Organization ─── Users, Teams, Roles          ← who can do what

      ├── Cloud Account    ← AWS credentials (cross-account role)
      │        └── Network     ← a VPC inside that account
      │                └── Cluster   ← Kubernetes compute inside that VPC

      ├── Catalog          ← pointer to your data

      └── Jobs & Queries   ← what actually runs on a cluster against a catalog
                 └── Job Runs & Sessions

Read top-to-bottom: an organization holds everything; infrastructure nests account → network → cluster; data is described by catalogs; and workloads (jobs and queries) are the things you write, which execute on a cluster against a catalog.

A useful lens as you read: almost every object in LakeSail has two halves — a definition you create and manage in the UI, and a lifecycle it moves through (pending → active → destroyed) as the underlying infrastructure catches up. The definition is cheap and instant; the lifecycle is where AWS and Kubernetes do real work.

You and your organization

When you sign up, you create an organization. An organization is the tenant — every other object in LakeSail (cloud accounts, networks, clusters, catalogs, jobs, queries) belongs to exactly one organization. Think of it as the line that separates "us" from "someone else on the platform": billing, access control, and resource namespacing all stop at the org boundary.
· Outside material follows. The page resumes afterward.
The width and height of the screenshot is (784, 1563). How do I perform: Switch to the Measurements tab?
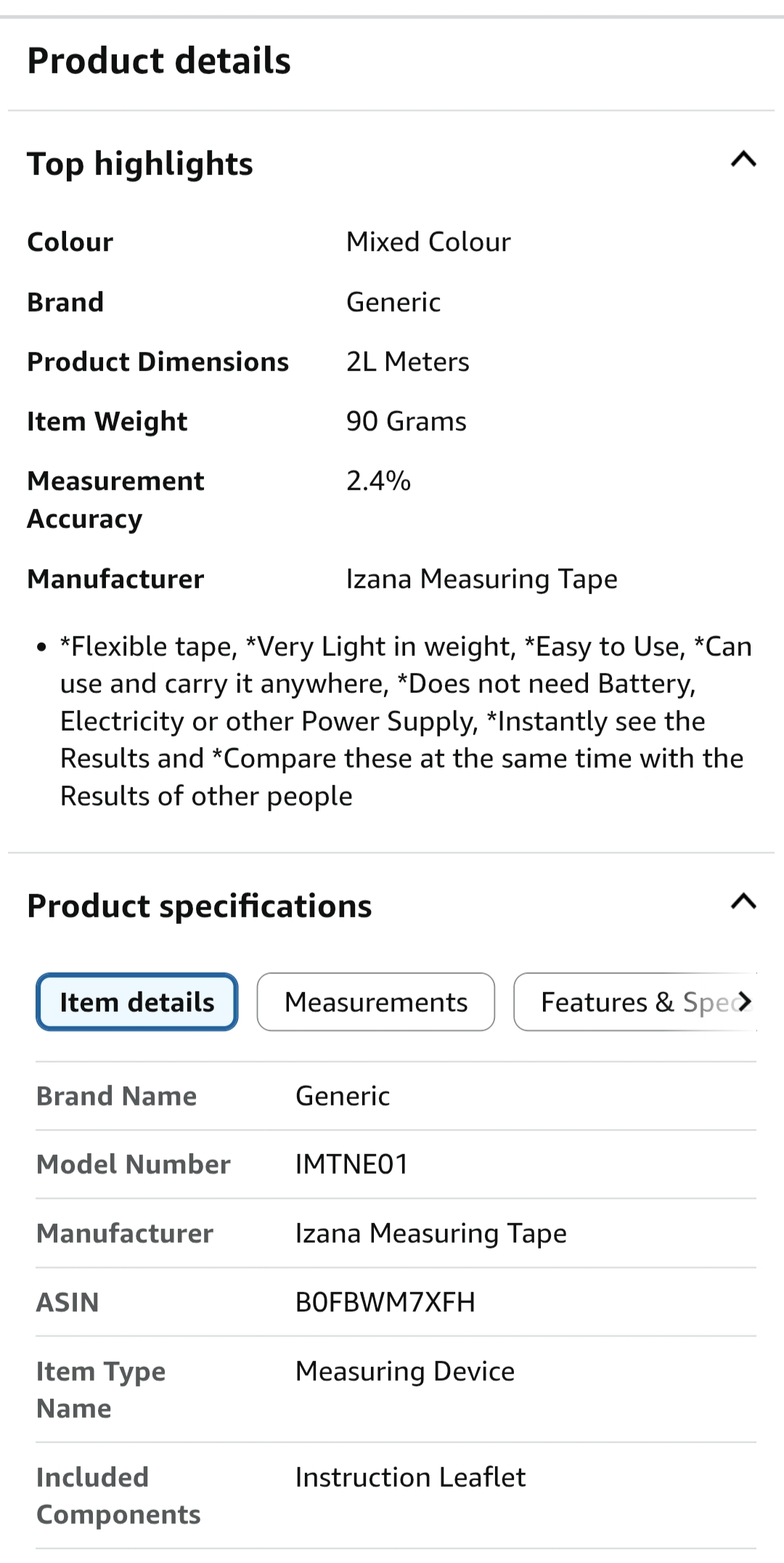coord(376,1002)
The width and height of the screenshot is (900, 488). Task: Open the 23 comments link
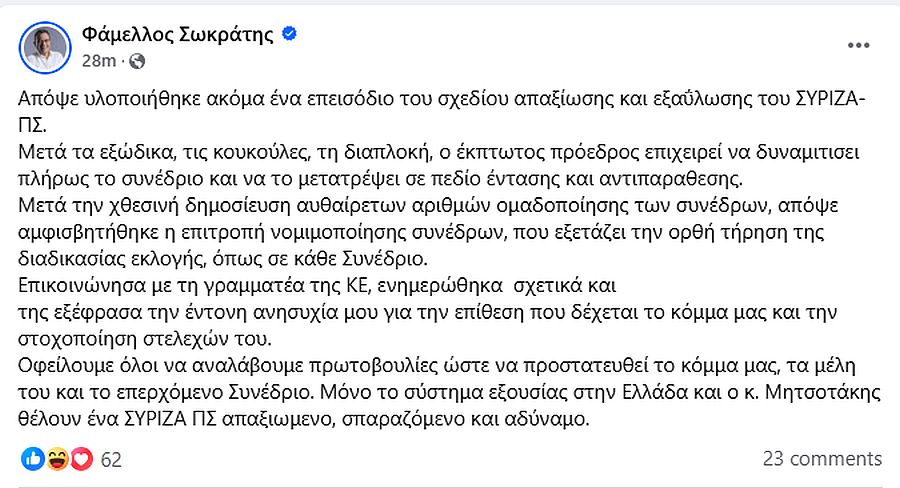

Inside the organization, identity has four moving parts:

  • Users are the people. A user can belong to multiple organizations (the same email works across them), but they act in one at a time.
  • Members are the organization-scoped link between a user and an org. Becoming a member happens by accepting an invitation sent by an existing admin.
  • Teams group members together — typically by function (data-eng, analysts) or by project. A member can belong to any number of teams.
  • Roles are what grant actual permissions. Roles attach to a member (giving that person specific rights) or to a team (giving everyone in the team those rights, which is usually easier to reason about).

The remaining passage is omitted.